• **WHAT THE TASK REQUIRES**: Take the entries that follow and return exactly the lines from the one holding "Where should I click to: Collapse" through the one holding "Task: Open the Complementos menu in Gwenview", both included. Nothing else is needed.

DATA FOR THE TASK section start

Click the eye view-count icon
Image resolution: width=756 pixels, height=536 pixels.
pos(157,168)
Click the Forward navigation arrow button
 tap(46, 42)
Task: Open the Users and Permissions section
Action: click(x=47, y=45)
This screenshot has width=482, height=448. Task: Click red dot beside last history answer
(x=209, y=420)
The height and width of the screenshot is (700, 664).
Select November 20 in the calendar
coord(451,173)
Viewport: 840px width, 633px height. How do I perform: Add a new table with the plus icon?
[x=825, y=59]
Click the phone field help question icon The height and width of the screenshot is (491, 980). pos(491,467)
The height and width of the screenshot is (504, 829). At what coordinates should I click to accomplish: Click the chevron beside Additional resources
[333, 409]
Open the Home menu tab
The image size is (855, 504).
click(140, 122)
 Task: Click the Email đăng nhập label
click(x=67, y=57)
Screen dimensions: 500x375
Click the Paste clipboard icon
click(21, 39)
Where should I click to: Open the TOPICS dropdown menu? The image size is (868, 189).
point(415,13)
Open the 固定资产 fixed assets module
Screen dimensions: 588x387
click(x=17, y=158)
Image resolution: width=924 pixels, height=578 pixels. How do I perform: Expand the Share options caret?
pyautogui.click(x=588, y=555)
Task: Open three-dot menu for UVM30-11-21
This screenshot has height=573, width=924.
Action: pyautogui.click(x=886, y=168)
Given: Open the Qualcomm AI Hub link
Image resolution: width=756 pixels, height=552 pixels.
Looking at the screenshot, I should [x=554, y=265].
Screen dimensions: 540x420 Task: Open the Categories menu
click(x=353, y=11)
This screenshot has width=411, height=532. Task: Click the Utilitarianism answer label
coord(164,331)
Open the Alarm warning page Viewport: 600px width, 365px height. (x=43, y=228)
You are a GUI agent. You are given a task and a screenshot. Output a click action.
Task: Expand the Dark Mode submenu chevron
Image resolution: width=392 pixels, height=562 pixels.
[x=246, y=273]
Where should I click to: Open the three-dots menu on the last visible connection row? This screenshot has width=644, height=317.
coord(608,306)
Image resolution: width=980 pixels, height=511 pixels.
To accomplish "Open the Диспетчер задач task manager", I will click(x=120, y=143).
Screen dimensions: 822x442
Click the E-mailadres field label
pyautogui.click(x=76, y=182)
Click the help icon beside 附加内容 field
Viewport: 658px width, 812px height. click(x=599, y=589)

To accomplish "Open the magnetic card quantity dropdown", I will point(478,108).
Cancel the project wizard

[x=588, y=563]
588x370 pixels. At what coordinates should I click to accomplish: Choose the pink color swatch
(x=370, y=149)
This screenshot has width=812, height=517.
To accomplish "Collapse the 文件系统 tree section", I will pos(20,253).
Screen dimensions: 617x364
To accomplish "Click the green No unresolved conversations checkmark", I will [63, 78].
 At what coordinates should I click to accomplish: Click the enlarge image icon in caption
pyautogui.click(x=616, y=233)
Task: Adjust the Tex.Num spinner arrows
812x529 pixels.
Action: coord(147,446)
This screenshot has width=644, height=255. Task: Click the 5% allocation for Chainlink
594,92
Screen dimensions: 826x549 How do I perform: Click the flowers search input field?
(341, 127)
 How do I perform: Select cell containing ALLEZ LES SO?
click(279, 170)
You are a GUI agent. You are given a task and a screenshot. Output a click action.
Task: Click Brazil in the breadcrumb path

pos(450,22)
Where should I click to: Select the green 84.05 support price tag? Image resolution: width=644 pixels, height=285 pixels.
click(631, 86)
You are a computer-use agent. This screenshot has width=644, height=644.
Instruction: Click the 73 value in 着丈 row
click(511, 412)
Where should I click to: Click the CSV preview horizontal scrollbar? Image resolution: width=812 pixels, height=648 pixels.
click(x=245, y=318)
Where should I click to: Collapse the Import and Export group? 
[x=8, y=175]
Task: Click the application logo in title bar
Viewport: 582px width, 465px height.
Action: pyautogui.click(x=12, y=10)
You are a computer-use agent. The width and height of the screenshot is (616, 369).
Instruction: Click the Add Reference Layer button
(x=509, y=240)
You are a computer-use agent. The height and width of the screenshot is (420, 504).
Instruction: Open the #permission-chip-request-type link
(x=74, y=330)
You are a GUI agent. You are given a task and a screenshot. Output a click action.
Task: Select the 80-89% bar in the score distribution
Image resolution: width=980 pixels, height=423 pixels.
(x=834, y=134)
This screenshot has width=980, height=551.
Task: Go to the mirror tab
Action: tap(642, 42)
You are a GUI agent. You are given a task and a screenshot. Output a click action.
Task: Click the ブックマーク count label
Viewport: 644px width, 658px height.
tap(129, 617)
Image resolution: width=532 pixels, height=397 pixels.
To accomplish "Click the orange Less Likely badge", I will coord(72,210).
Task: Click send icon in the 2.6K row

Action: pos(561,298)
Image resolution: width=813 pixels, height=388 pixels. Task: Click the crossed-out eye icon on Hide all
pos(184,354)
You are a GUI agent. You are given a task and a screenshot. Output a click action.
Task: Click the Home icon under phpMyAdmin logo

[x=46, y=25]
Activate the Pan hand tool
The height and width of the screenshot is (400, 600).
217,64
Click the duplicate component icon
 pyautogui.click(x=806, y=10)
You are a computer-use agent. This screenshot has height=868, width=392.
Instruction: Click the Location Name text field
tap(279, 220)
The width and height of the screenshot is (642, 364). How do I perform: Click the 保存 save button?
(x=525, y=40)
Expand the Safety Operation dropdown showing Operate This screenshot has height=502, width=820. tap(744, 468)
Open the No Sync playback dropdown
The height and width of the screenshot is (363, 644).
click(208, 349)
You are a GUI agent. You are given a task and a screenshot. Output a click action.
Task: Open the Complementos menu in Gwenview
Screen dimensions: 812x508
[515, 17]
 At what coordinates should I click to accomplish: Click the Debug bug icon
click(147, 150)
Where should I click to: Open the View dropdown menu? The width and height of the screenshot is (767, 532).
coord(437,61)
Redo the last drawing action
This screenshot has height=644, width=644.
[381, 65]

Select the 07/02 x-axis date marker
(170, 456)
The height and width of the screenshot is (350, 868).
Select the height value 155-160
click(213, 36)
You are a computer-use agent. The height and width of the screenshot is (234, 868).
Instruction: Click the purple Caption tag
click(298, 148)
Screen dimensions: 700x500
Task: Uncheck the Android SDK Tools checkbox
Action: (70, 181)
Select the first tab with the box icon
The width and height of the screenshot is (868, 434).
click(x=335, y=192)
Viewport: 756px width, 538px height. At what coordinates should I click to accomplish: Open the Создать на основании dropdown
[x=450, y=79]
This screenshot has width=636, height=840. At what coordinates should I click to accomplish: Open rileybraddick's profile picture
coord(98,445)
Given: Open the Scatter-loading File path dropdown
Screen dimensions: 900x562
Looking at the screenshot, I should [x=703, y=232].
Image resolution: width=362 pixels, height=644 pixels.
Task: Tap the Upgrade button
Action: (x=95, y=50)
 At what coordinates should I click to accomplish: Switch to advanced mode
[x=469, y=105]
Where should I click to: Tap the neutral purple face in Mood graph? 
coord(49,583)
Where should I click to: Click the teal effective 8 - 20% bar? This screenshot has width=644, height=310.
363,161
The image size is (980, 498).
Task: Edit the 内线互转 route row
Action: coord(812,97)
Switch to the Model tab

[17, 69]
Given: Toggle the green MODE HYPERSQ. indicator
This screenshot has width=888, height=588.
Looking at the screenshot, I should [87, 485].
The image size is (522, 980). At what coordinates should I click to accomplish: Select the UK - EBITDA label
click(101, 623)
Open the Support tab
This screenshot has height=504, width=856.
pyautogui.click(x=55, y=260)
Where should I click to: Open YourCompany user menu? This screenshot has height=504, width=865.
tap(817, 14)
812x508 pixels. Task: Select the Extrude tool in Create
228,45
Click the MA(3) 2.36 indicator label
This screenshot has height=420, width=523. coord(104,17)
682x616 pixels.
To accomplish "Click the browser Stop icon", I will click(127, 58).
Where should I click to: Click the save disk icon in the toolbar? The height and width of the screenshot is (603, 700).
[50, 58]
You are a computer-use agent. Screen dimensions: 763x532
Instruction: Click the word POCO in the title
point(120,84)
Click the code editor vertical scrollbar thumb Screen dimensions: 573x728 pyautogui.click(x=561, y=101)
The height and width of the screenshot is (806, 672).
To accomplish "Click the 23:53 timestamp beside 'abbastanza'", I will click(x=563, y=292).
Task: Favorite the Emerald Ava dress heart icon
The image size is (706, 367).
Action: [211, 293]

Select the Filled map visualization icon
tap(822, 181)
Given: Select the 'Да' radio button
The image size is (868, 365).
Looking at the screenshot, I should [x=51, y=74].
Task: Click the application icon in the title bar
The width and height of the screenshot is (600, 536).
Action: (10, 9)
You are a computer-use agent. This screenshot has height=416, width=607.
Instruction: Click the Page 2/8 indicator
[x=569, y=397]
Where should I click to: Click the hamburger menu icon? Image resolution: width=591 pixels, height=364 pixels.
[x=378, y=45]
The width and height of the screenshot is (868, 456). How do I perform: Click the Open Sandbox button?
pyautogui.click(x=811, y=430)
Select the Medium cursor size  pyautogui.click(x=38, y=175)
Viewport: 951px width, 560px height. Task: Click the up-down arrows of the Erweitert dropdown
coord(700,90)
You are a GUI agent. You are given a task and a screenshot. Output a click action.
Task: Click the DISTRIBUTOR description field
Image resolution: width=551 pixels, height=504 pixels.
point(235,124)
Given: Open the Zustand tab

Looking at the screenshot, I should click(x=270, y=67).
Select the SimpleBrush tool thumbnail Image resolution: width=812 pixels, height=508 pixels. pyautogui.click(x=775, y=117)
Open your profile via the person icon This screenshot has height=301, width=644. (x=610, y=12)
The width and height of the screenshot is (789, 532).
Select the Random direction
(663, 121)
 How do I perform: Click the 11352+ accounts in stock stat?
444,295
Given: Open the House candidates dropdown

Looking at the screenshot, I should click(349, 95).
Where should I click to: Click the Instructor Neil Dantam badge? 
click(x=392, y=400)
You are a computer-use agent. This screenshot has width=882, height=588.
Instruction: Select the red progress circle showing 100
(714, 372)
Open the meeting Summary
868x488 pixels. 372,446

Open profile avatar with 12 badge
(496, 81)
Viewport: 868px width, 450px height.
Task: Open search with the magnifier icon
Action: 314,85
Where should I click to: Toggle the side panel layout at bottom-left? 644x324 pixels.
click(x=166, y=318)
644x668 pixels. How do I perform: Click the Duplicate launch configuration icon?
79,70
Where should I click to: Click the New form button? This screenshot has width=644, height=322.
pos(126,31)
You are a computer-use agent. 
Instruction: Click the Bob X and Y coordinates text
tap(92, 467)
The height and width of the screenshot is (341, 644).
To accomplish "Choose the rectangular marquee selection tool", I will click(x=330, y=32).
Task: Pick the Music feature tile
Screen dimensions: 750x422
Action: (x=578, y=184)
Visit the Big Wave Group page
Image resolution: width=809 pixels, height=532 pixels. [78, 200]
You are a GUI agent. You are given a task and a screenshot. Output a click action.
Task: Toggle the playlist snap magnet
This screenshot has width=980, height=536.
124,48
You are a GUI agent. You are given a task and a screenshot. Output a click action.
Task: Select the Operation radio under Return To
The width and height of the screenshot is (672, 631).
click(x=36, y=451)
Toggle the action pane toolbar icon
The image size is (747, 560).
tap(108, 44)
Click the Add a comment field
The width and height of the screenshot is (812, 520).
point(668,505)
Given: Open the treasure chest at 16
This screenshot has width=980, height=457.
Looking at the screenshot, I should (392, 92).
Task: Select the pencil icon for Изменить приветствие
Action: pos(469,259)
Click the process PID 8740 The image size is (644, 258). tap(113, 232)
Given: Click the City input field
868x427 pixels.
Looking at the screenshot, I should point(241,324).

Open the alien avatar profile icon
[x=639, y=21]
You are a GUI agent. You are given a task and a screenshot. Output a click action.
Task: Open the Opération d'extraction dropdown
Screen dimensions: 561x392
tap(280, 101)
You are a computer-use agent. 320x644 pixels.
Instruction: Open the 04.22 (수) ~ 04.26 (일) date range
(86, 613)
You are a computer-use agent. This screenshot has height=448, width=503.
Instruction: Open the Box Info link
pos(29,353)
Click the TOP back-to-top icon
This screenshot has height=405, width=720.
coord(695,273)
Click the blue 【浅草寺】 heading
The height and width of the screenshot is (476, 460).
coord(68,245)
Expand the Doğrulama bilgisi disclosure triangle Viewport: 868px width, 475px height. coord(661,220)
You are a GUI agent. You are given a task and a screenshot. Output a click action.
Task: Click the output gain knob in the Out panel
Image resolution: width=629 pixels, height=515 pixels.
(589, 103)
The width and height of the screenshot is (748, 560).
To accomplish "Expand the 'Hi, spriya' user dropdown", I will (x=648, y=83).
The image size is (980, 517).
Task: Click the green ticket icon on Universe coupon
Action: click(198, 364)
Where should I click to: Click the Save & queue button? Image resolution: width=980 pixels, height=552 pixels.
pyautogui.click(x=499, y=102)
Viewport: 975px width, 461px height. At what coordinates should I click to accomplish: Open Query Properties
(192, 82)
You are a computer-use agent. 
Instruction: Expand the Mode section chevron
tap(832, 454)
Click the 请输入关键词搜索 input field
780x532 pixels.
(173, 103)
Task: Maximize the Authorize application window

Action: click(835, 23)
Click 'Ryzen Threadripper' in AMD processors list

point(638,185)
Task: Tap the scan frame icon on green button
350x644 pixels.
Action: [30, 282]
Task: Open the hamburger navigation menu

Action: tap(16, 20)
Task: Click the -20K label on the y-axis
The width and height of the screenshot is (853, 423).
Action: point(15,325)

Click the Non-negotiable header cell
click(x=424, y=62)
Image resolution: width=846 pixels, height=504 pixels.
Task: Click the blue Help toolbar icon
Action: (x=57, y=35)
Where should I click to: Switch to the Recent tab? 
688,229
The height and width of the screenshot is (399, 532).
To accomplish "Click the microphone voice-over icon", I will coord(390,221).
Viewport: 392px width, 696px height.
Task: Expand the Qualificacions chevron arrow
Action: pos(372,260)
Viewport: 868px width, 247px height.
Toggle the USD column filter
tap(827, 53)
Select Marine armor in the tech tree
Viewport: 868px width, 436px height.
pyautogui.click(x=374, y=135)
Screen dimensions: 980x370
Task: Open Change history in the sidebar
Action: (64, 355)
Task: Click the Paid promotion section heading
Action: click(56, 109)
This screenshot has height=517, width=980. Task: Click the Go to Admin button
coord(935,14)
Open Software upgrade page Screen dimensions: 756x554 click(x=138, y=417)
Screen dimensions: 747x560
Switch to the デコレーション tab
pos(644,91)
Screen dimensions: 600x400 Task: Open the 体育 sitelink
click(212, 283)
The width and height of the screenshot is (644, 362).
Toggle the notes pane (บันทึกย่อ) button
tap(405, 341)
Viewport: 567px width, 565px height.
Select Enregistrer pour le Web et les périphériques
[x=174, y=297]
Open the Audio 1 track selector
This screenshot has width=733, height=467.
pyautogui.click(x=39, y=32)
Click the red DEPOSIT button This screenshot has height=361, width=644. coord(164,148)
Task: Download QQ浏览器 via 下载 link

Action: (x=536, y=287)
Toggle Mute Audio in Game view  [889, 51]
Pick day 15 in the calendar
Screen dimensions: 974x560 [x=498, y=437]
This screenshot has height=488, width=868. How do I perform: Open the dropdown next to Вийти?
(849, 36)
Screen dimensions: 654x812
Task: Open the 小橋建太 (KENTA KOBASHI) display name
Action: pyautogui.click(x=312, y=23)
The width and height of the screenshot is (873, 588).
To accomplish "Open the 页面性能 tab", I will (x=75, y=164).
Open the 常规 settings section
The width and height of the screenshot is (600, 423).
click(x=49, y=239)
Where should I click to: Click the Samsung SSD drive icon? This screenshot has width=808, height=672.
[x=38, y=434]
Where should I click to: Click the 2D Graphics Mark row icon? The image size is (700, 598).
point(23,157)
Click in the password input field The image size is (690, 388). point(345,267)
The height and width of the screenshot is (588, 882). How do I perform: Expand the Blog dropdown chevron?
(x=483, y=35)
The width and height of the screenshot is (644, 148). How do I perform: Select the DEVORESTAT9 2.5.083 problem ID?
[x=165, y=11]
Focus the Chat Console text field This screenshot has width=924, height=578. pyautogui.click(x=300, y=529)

DATA FOR THE TASK section end

• **EXERCISE ANSWER**:
Where should I click to: Collapse the Import and Export group? 
[x=8, y=175]
Task: Click the application logo in title bar
Viewport: 582px width, 465px height.
Action: pyautogui.click(x=12, y=10)
You are a computer-use agent. The width and height of the screenshot is (616, 369).
Instruction: Click the Add Reference Layer button
(x=509, y=240)
You are a computer-use agent. The height and width of the screenshot is (420, 504).
Instruction: Open the #permission-chip-request-type link
(x=74, y=330)
You are a GUI agent. You are given a task and a screenshot. Output a click action.
Task: Select the 80-89% bar in the score distribution
Image resolution: width=980 pixels, height=423 pixels.
(x=834, y=134)
This screenshot has width=980, height=551.
Task: Go to the mirror tab
Action: tap(642, 42)
You are a GUI agent. You are given a task and a screenshot. Output a click action.
Task: Click the ブックマーク count label
Viewport: 644px width, 658px height.
tap(129, 617)
Image resolution: width=532 pixels, height=397 pixels.
To accomplish "Click the orange Less Likely badge", I will coord(72,210).
Task: Click send icon in the 2.6K row

Action: pos(561,298)
Image resolution: width=813 pixels, height=388 pixels. Task: Click the crossed-out eye icon on Hide all
pos(184,354)
You are a GUI agent. You are given a task and a screenshot. Output a click action.
Task: Click the Home icon under phpMyAdmin logo

[x=46, y=25]
Activate the Pan hand tool
The height and width of the screenshot is (400, 600).
217,64
Click the duplicate component icon
 pyautogui.click(x=806, y=10)
You are a computer-use agent. This screenshot has height=868, width=392.
Instruction: Click the Location Name text field
tap(279, 220)
The width and height of the screenshot is (642, 364). How do I perform: Click the 保存 save button?
(x=525, y=40)
Expand the Safety Operation dropdown showing Operate This screenshot has height=502, width=820. tap(744, 468)
Open the No Sync playback dropdown
The height and width of the screenshot is (363, 644).
click(208, 349)
You are a GUI agent. You are given a task and a screenshot. Output a click action.
Task: Open the Complementos menu in Gwenview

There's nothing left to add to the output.